Collected data entries
=== Begin Enclosure ===

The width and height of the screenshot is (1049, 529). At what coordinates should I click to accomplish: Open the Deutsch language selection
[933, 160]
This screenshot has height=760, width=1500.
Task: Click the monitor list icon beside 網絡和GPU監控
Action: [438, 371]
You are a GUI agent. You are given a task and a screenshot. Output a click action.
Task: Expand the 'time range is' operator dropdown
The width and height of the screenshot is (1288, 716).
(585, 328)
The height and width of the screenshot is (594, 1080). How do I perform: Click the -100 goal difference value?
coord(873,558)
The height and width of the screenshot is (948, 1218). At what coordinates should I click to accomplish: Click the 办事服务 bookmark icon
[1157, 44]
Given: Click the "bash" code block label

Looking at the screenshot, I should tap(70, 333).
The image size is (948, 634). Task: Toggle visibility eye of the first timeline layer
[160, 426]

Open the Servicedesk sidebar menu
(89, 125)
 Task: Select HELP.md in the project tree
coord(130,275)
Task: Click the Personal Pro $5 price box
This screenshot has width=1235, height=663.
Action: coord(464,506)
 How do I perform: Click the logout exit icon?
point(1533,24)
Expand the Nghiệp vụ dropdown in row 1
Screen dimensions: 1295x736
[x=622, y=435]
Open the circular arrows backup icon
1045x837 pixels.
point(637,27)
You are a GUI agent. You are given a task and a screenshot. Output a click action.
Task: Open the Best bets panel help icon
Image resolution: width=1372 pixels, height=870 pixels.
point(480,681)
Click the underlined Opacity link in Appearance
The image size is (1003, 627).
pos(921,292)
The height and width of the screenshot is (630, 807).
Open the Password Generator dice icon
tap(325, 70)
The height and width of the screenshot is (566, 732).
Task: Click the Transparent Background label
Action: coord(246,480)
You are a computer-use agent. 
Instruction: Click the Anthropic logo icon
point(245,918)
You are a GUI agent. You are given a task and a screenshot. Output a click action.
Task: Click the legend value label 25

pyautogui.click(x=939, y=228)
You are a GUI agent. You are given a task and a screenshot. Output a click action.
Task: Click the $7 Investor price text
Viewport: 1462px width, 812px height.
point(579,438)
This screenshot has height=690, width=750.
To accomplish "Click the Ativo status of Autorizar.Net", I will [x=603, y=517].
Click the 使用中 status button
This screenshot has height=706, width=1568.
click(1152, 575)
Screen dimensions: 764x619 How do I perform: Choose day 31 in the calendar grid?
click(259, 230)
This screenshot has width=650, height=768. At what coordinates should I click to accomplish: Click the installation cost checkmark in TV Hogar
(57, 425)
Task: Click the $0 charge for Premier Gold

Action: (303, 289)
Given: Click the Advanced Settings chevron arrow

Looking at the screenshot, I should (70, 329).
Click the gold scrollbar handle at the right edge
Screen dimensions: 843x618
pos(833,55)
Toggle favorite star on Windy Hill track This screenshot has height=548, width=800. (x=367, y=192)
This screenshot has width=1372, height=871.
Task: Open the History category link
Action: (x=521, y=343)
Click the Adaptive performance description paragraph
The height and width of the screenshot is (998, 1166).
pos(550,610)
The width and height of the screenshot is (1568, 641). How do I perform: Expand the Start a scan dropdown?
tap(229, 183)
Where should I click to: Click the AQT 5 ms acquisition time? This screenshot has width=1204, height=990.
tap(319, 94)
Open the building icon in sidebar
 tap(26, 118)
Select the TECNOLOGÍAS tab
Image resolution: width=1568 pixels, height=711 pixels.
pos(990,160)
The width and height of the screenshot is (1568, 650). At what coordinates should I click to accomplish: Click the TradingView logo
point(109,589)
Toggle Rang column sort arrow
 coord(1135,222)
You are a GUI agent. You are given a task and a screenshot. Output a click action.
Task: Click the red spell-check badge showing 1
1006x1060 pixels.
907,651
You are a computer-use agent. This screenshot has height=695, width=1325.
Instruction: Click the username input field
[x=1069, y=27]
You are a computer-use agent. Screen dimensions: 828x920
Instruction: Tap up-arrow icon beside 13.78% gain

=== End Enclosure ===

#### Problem requirements
For each line shown above, write an exact copy.

#### Exercise output
The width and height of the screenshot is (1049, 529). At what coordinates should I click to accomplish: Open the Deutsch language selection
[933, 160]
This screenshot has height=760, width=1500.
Task: Click the monitor list icon beside 網絡和GPU監控
Action: [438, 371]
You are a GUI agent. You are given a task and a screenshot. Output a click action.
Task: Expand the 'time range is' operator dropdown
The width and height of the screenshot is (1288, 716).
(585, 328)
The height and width of the screenshot is (594, 1080). How do I perform: Click the -100 goal difference value?
coord(873,558)
The height and width of the screenshot is (948, 1218). At what coordinates should I click to accomplish: Click the 办事服务 bookmark icon
[1157, 44]
Given: Click the "bash" code block label

Looking at the screenshot, I should tap(70, 333).
The image size is (948, 634). Task: Toggle visibility eye of the first timeline layer
[160, 426]

Open the Servicedesk sidebar menu
(89, 125)
 Task: Select HELP.md in the project tree
coord(130,275)
Task: Click the Personal Pro $5 price box
This screenshot has width=1235, height=663.
Action: coord(464,506)
 How do I perform: Click the logout exit icon?
point(1533,24)
Expand the Nghiệp vụ dropdown in row 1
Screen dimensions: 1295x736
[x=622, y=435]
Open the circular arrows backup icon
1045x837 pixels.
point(637,27)
You are a GUI agent. You are given a task and a screenshot. Output a click action.
Task: Open the Best bets panel help icon
Image resolution: width=1372 pixels, height=870 pixels.
point(480,681)
Click the underlined Opacity link in Appearance
The image size is (1003, 627).
pos(921,292)
The height and width of the screenshot is (630, 807).
Open the Password Generator dice icon
tap(325, 70)
The height and width of the screenshot is (566, 732).
Task: Click the Transparent Background label
Action: coord(246,480)
You are a computer-use agent. 
Instruction: Click the Anthropic logo icon
point(245,918)
You are a GUI agent. You are given a task and a screenshot. Output a click action.
Task: Click the legend value label 25

pyautogui.click(x=939, y=228)
You are a GUI agent. You are given a task and a screenshot. Output a click action.
Task: Click the $7 Investor price text
Viewport: 1462px width, 812px height.
point(579,438)
This screenshot has height=690, width=750.
To accomplish "Click the Ativo status of Autorizar.Net", I will [x=603, y=517].
Click the 使用中 status button
This screenshot has height=706, width=1568.
click(1152, 575)
Screen dimensions: 764x619 How do I perform: Choose day 31 in the calendar grid?
click(259, 230)
This screenshot has width=650, height=768. At what coordinates should I click to accomplish: Click the installation cost checkmark in TV Hogar
(57, 425)
Task: Click the $0 charge for Premier Gold

Action: (303, 289)
Given: Click the Advanced Settings chevron arrow

Looking at the screenshot, I should (70, 329).
Click the gold scrollbar handle at the right edge
Screen dimensions: 843x618
pos(833,55)
Toggle favorite star on Windy Hill track This screenshot has height=548, width=800. (x=367, y=192)
This screenshot has width=1372, height=871.
Task: Open the History category link
Action: (x=521, y=343)
Click the Adaptive performance description paragraph
The height and width of the screenshot is (998, 1166).
pos(550,610)
The width and height of the screenshot is (1568, 641). How do I perform: Expand the Start a scan dropdown?
tap(229, 183)
Where should I click to: Click the AQT 5 ms acquisition time? This screenshot has width=1204, height=990.
tap(319, 94)
Open the building icon in sidebar
 tap(26, 118)
Select the TECNOLOGÍAS tab
Image resolution: width=1568 pixels, height=711 pixels.
pos(990,160)
The width and height of the screenshot is (1568, 650). At what coordinates should I click to accomplish: Click the TradingView logo
point(109,589)
Toggle Rang column sort arrow
 coord(1135,222)
You are a GUI agent. You are given a task and a screenshot. Output a click action.
Task: Click the red spell-check badge showing 1
1006x1060 pixels.
907,651
You are a computer-use agent. This screenshot has height=695, width=1325.
Instruction: Click the username input field
[x=1069, y=27]
You are a computer-use agent. Screen dimensions: 828x920
Instruction: Tap up-arrow icon beside 13.78% gain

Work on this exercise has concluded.